By applying to SHOUT Canada’s flagship program, Reflections on Rwanda, prospective participants undertake to let their actions be guided by the following values:


  1. Generosity - sharing with others and respectfully listening - acknowledging what others say and respecting it even if you disagree - letting other people ask questions even if you consider them unnecessary. 

  2. Open-mindedness - not resisting different ways of doing things simply because they are different - it IS okay to fear what is outside our comfort zone, but it is NOT okay to express judgement about it and make others feel inferior simply because they are different.

  3. Adaptability - circumstances change, and expectations are not always met. What matters is that we all promise to do our best and try our best to do it - human beings have an incredible capacity to adapt to changing conditions - use it! It will allow you to get to know yourself more.

  4. Patience - letting others finish expressing their ideas before you share yours - holding space for others to process thoughts, emotions, and feelings at their own pace and giving others a chance to learn and develop at their own pace  - understanding that the pace can be slower in Rwanda and learning to go with it rather than resist it.

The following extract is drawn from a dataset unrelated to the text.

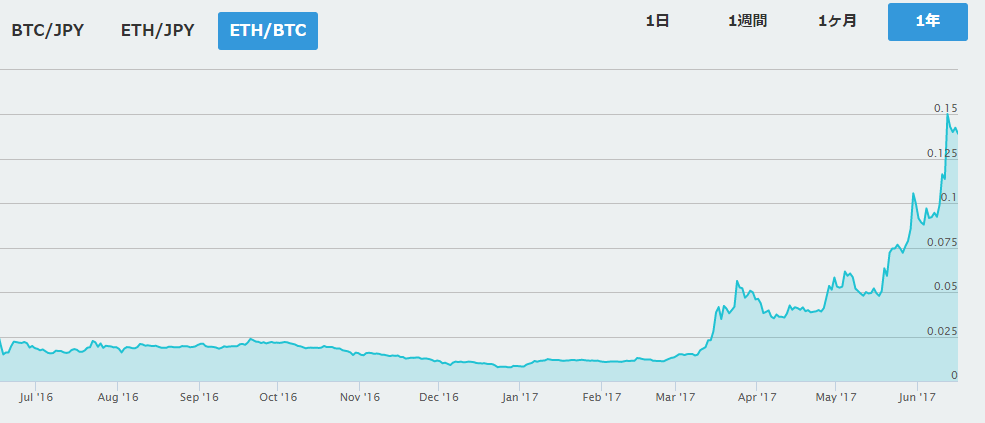This screenshot has width=985, height=423.
Task: Switch to the BTC/JPY tab
Action: (x=47, y=30)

  5. Teamwork - being able to put aside your own needs and prioritise the common good - getting to know the other members of the group and showing support helps create team cohesion - this can be an emotionally overwhelming trip and being there for each other is key to ensuring we all get the most out of it. Ultimately, this program is about building relationships. 

  6. Trust - while it can be difficult to build trust between participants and within the group given the trip’s short duration, we believe trust is a critical component of the program and ultimately, trust comes with acknowledging our common purpose in Rwanda. 

  7. Gratitude - respectfully but actively listening to speakers is a way to honour their story - thanking the speakers and showing recognition for what you have learned.

  8. Compassion & Solidarity - accepting that we are all different and we all have different needs - knowing that appearances can be misleading and seeking to understand why a person is acting out - showing patience, love, and support to them.

  9. Ambassadors - be mindful that when we are in Rwanda as guests, we also represent the SHOUT Canada organisation and Canada generally. This trip is educational in nature, and we strive to approach each interaction with professionalism and respect. 

  10. Responsibility - the RoR program is not just about learning and taking away invaluable experiences from Rwanda - the program’s scope is bigger. We believe that participating in RoR also entails an added responsibility to give back and pay it forward, and be an advocate and messenger for change. 

  11. Vulnerability - bearing witness to Rwanda’s history takes great courage and requires participants to acknowledge their own vulnerability, as well as different levels of vulnerability amongst participants in each cohort. With that acceptance comes the necessary strength to participate and thrive in this challenging program. 

  12. Circles & Exchange - these will be debriefs held at the end of each day, where we encourage each other to share how we felt throughout the day or what we understood - it is an in-the-moment interpersonal process, meditation, group conversation, all to allow a visceral experience of connection and understanding of another world and our individual perceptions of it. Contributing and sharing is highly recommended.

Should any participant show repeated disregard to the Charter and/or behave in ways that are offensive or abusive to others, the Board of Directors retains the right to keep them from attending certain activities or from meeting certain people if they judge it necessary under the circumstances.”